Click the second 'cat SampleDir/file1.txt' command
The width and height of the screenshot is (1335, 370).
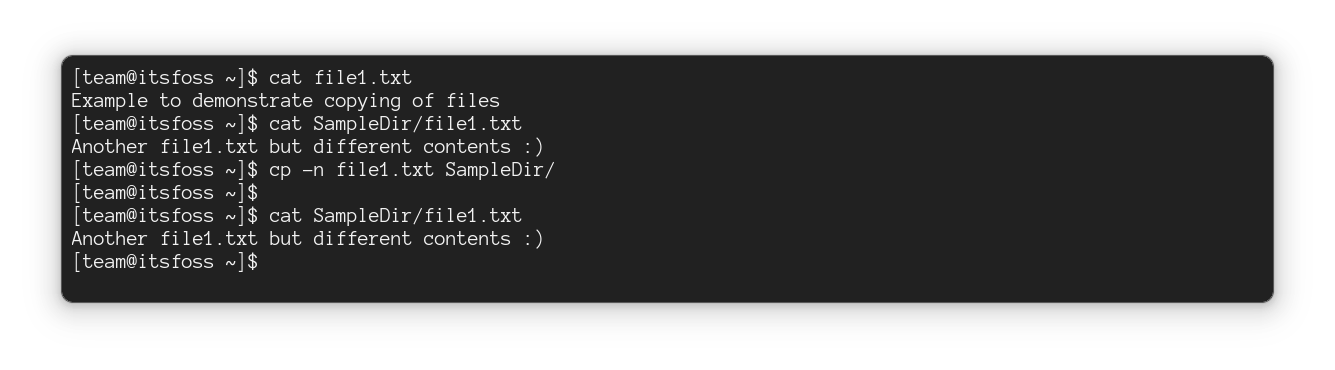(395, 216)
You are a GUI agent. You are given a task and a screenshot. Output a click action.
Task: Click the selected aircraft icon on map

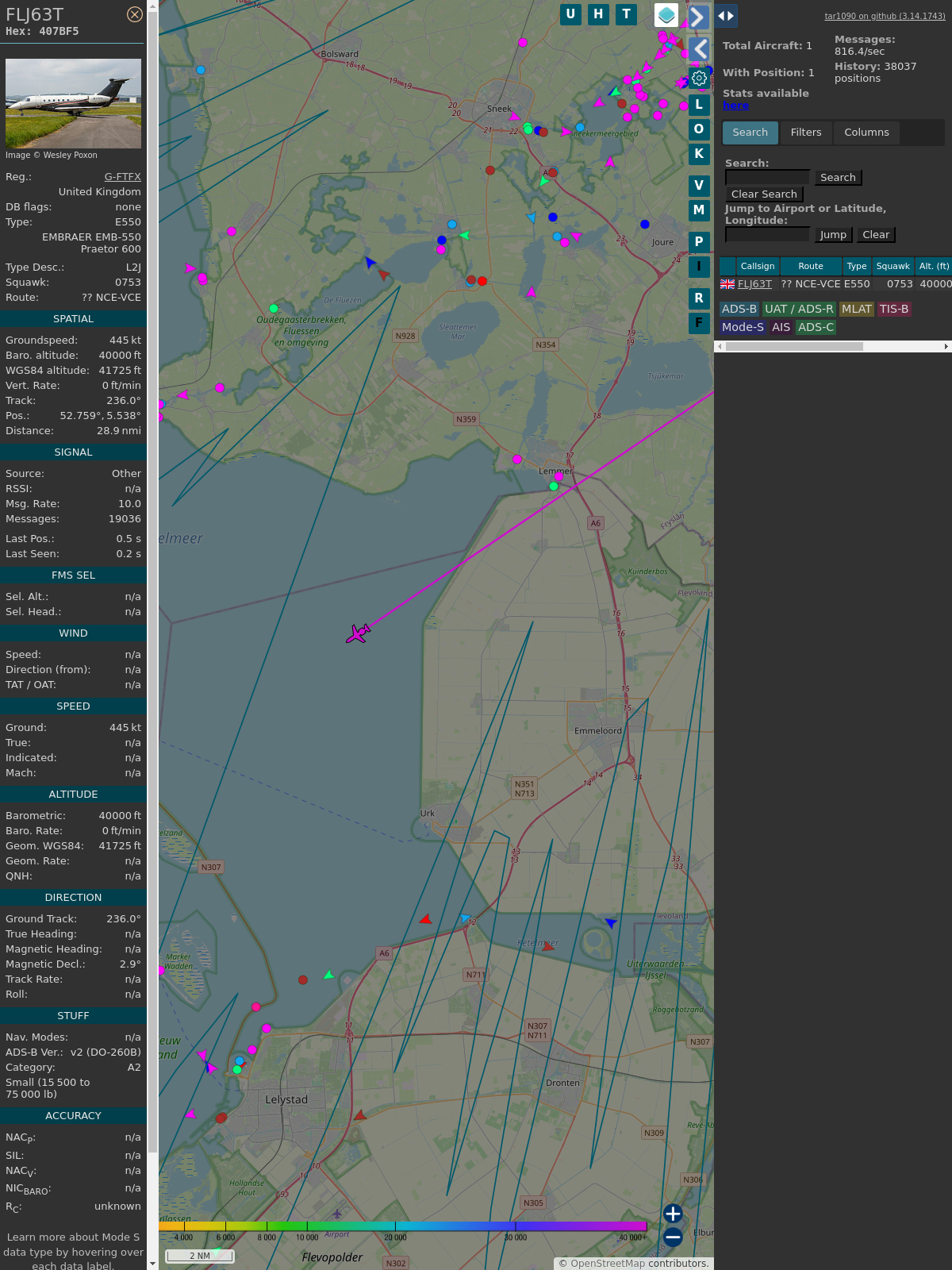point(358,633)
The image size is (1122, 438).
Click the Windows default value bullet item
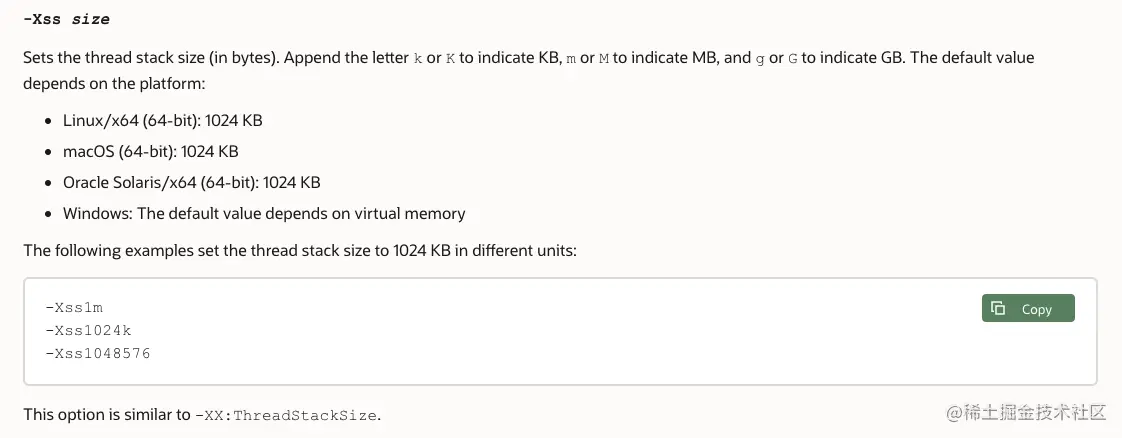(264, 213)
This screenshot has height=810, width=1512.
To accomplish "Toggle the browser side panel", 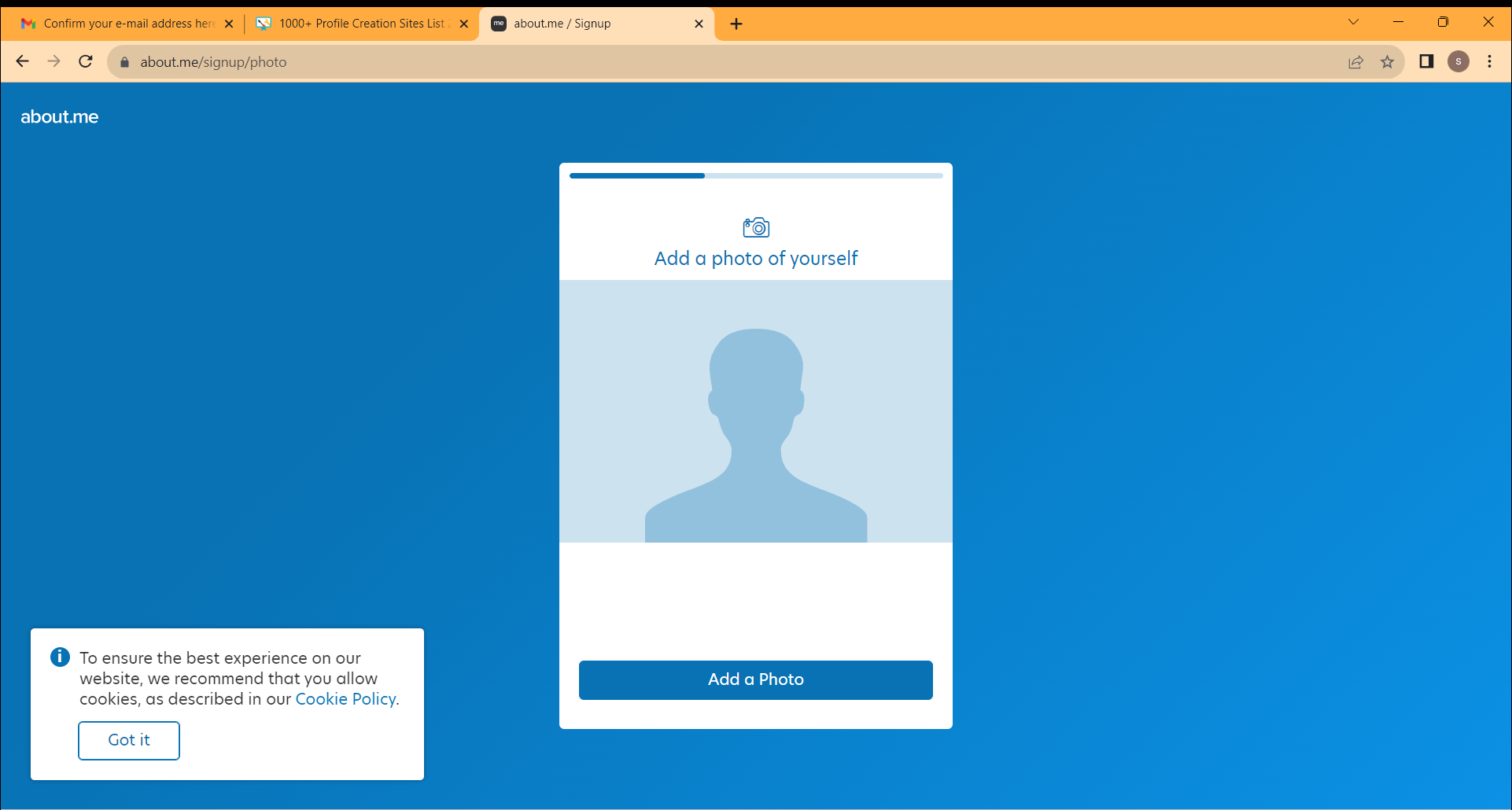I will (x=1426, y=61).
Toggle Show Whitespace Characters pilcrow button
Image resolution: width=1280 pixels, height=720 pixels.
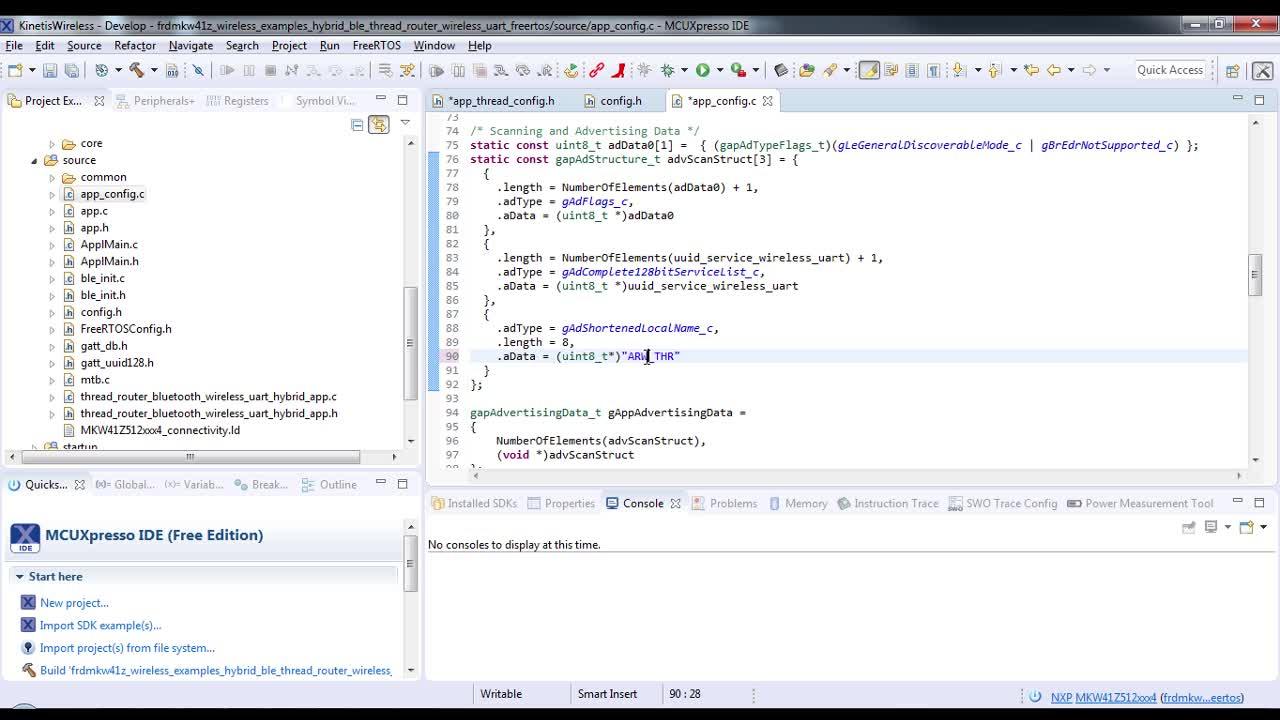(x=933, y=70)
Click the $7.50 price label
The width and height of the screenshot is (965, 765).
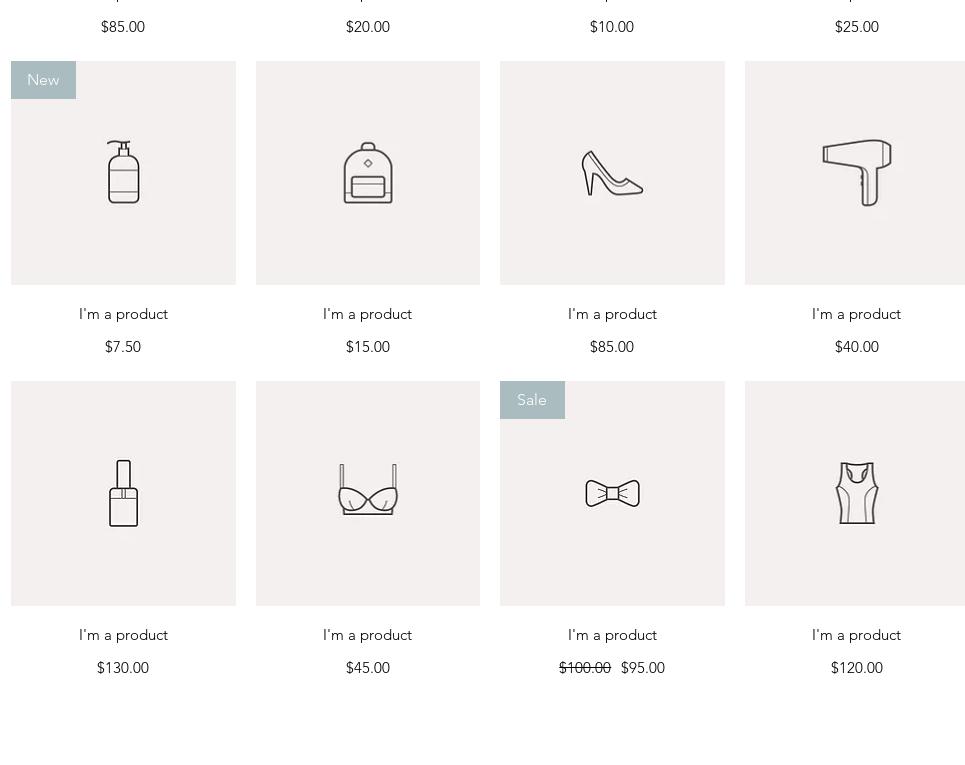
______________________________
§ **What the task requires**: In the data above, find the line containing "Toggle Show Whitespace"; from there, please write out each line through the end, exactly, with the pictures omitted.

§ **Solution to this problem**:
Toggle Show Whitespace Characters pilcrow button
Image resolution: width=1280 pixels, height=720 pixels.
(x=933, y=70)
Click the $7.50 price label
The width and height of the screenshot is (965, 765).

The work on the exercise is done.